● Request
Rewrite the lines as a numbered list with blank lines dropped, starting at the line containing "At what coordinates" and ending after the line containing "[x=698, y=145]". Leave the pictures out of the list.

● Supplied records
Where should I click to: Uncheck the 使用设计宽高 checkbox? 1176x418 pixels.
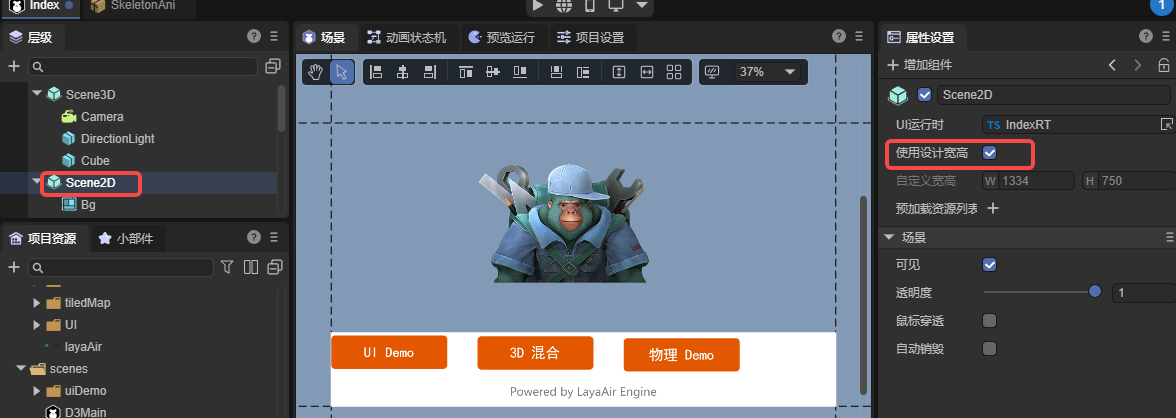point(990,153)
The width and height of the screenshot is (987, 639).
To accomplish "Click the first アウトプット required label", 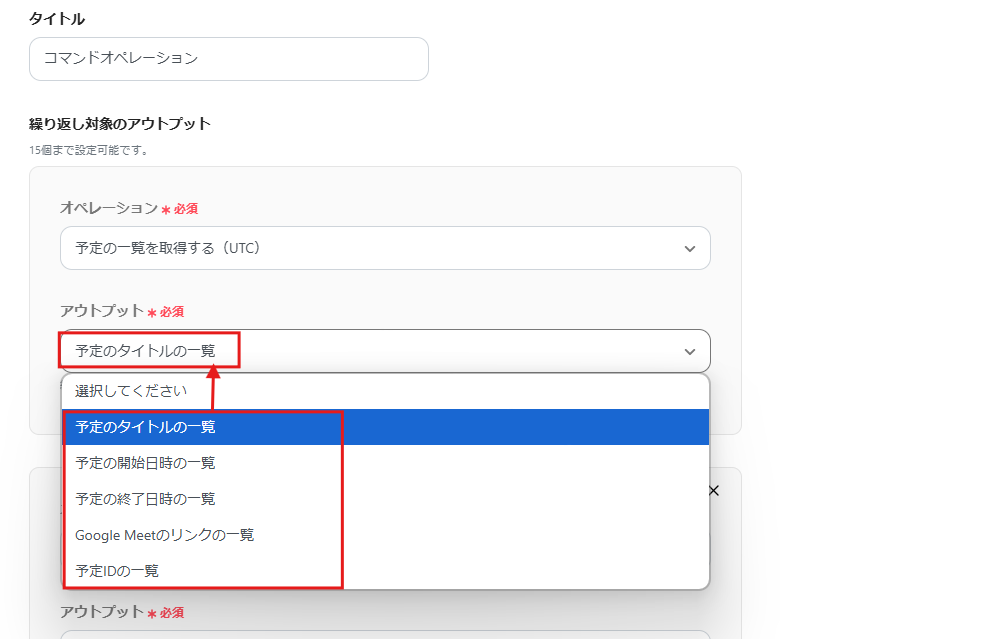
...
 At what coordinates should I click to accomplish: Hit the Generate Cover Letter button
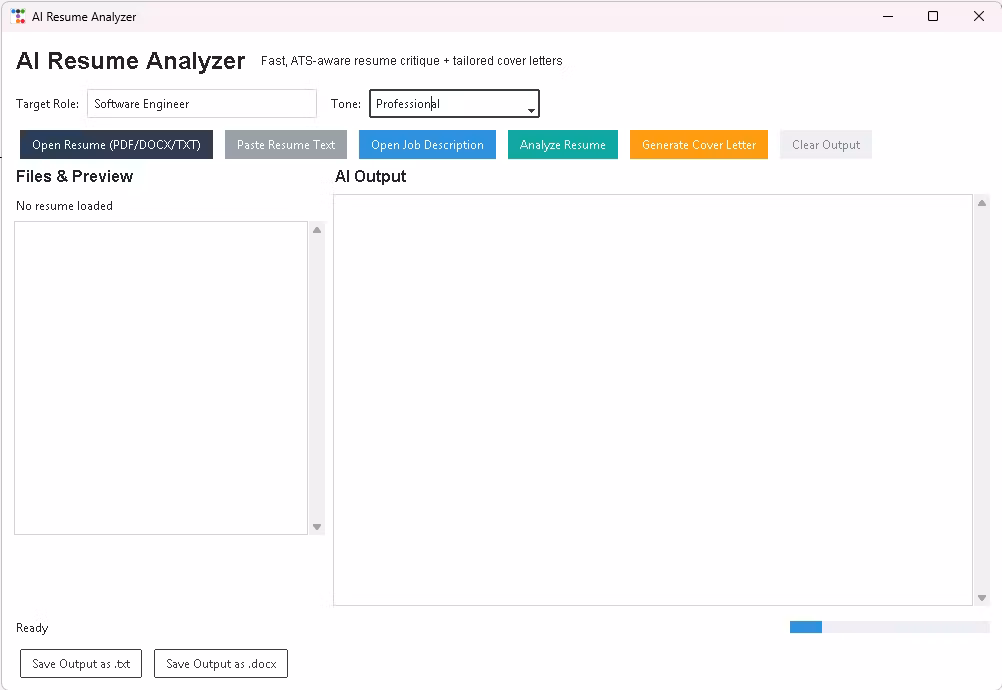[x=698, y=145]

● Task output
1.  At what coordinates should I click to accomplish: Hit the Generate Cover Letter button
2. [x=698, y=145]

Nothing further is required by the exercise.